司馬遼太郎「日本仏教の到達点」

矢沢永一「余白に」
司馬遼太郎『人間というもの』PHP文庫(229-230頁)

 司馬さんは日本歴史の急所となっている問題をあまねく解明してゆくのだが、我が国にのみ独自に発生した宗教意識をはじめて明快に解きあかした。『尻啖え孫市』の一節である。

「その如来は、どこにいる」
「十万世界(宇宙)にあまねく満ち満ちていらっしゃいます。

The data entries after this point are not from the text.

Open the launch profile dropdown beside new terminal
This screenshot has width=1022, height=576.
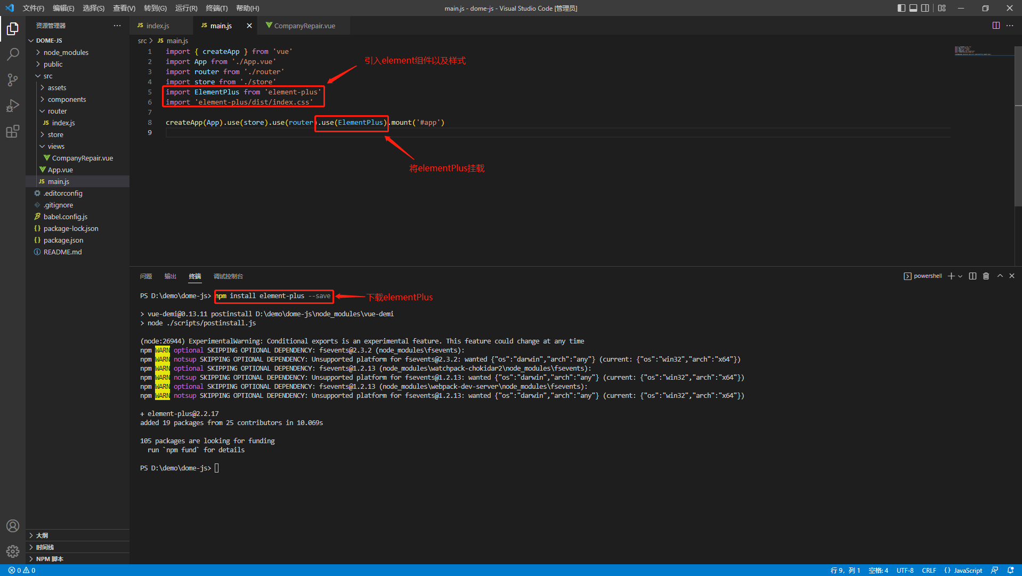960,276
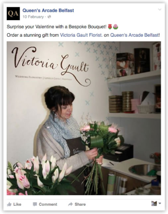Click the QA page profile picture
Screen dimensions: 168x214
pyautogui.click(x=13, y=14)
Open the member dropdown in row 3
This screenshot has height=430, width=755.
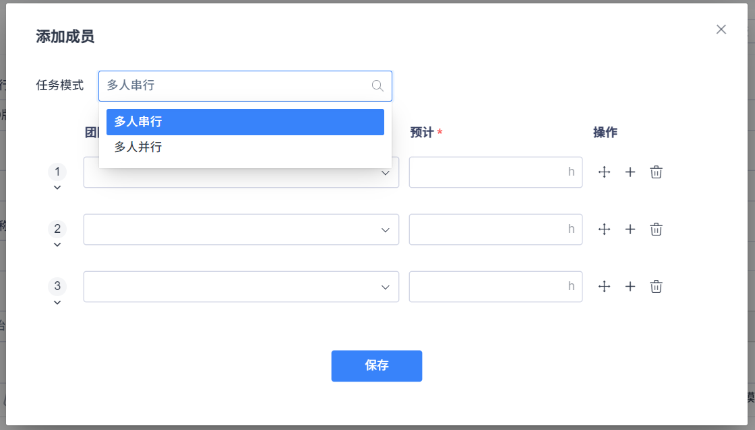coord(241,287)
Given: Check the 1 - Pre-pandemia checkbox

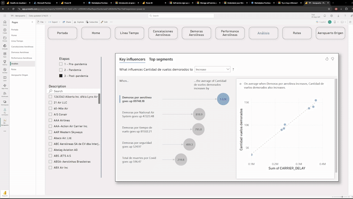Looking at the screenshot, I should [61, 64].
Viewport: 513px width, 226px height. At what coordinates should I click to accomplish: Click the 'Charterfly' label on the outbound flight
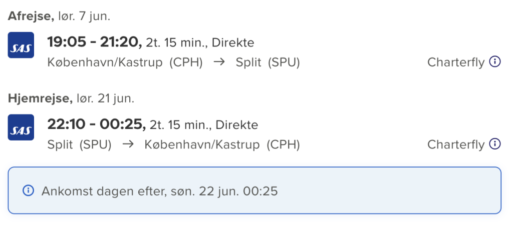click(x=456, y=63)
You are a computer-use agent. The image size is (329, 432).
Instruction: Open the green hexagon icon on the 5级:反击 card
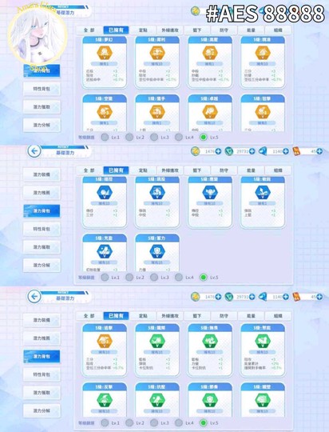point(105,400)
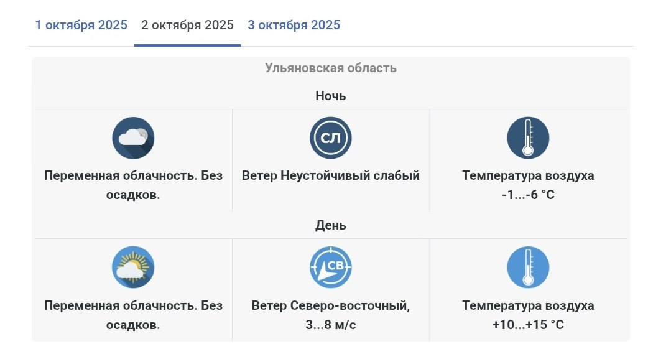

満ち満ちて、わたくしどもが救われたくないと申しても、だまって救ってしまわれます」
「救いとはどういうことだ」
「人のいのちは、短うございましょう? そのみじかいいのちを、永遠の時間のなかに
 繰り入れてくださることでございます」
「念仏(南無阿弥陀仏)すれば、か」
「いいえ、お念仏をとなえようと、唱えまいと、繰り入れてくださいます。それが、極楽へ参れる、という境地でございます」
「わからぬことをいう。さすれば、念仏は、その極楽(きょうち)に生まれるためのまじないか、関所手形のようなものではないのか」
「ちがいます。さきほども申しましたように弥陀の本願によってたれでも救われるのでございますから、南無阿弥陀仏をとなえる者だけが極楽に生まれるというものではございませぬ。たれでも、生まれさせて頂けます。お念仏は、そういうありがたさを感謝する讃仏(さんぶつ)のことばにすぎませぬ」

これが日本仏教の到達点であったと理解すべきであろう。